Mengusung tema “Problematika dan Reviktimisasi Korban Kekerasan Seksual”. Kegiatan ini dominan diikuti perempuan atau mahasiswi.
Himagi Unsulbar menghadirkan dua narasumber pada diskusi tersebut, yaitu Isti Nur Anggraeni (Mahasiswi Teknik Sipil Angkatan 2018) dan Hamratul Imamah (Alumni Fakultas Ekonomi Unsulbar).
Pada saat pemaparan materinya, Isti Nur Anggraeni mengungkapkan bahwa perempuan lebih dominan dalam kasus kekerasan seksual.
“Stigma masyarakat terhadap perempuan itu masih sangat kuat sekali, dimana perempuan dianggap sebagai sesuatu yang suci sehingga ketika ada kasus-kasus seperti itu dianggap aib,” tutur Isti Nur dalam materinya.
Ia juga menambahkan bahwa penyelesaian kasus kekerasan seksual sering kali tidak selesai dan hanya sampai di pertengahan jalan saja.
“Sering kali kasusnya itu tidak selesai, kadang selesai di pertengahan jalan kadang selesai di awal, karena mereka tidak mengetahui harus melapor kemana, mereka tidak tau bahwa ada payung hukum yang mengatur tentang hal tersebut,” sambung perempuan berjilbab tersebut.
Sedangkan pemateri kedua lebih membahas tentang jenis-jenis kekerasan seksual di masyarakat yang masih kurang dipahami, dan sedikit menyinggung tentang Kekerasan Gender Berbasis Online (KGBO).
“Kekerasan seksual itu tidak hanya bicara tentang pemerkosaan dan pencabulan, tapi juga kekerasan secara verbal melalui kata-kata dan yang paling banyak hari ini itu melalui media online,” ungkap Hamratul Imamah sebagai pemateri kedua.

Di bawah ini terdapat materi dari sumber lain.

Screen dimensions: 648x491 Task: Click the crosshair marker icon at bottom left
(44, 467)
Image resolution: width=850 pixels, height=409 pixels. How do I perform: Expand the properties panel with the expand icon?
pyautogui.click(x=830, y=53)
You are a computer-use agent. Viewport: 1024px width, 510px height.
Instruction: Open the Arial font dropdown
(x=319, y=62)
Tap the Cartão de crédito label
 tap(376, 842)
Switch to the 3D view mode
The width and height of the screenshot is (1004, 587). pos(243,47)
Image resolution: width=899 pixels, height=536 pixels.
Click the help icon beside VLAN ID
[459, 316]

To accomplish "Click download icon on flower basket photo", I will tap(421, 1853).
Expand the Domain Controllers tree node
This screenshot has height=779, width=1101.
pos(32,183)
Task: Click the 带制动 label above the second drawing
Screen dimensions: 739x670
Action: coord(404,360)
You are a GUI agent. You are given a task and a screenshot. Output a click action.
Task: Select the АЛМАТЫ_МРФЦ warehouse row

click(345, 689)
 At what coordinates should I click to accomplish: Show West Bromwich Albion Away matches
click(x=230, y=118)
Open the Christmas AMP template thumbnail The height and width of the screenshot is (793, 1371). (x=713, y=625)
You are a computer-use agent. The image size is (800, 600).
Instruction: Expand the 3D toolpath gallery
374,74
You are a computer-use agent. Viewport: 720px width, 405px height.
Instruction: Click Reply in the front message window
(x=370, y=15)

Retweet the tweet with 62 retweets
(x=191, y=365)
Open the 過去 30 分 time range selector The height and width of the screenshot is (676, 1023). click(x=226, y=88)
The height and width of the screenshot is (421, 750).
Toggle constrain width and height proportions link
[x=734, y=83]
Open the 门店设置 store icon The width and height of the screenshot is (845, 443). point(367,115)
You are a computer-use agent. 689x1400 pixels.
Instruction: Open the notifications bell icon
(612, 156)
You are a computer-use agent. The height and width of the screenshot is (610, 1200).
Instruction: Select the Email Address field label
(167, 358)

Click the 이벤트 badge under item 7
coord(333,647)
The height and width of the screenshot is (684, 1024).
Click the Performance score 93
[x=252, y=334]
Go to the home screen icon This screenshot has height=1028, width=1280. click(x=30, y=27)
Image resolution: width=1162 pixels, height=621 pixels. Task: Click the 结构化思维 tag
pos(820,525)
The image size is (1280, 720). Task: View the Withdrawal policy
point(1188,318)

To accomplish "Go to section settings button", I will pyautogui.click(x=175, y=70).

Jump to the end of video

Secara terpisah, Ketau Umum Himagi Unsulbar Arina menjelaskan alasan dialog dilaksankan dan topik yang diangkat terkait kekerasan seksual.
Alasannya kata Arina karena belakangan marak terjadi kekerasan seksual sehingga lewat kegiatan ini lebih menambah wawasan dan juga mensosialisasikan untuk ikut mencegah terjadinya kasus pelecahan, terutama pada perempuan.
“Kegiatan ini merupakan salah satu program kerja divisi keperempuanan,” tambahnya via WhatsApp.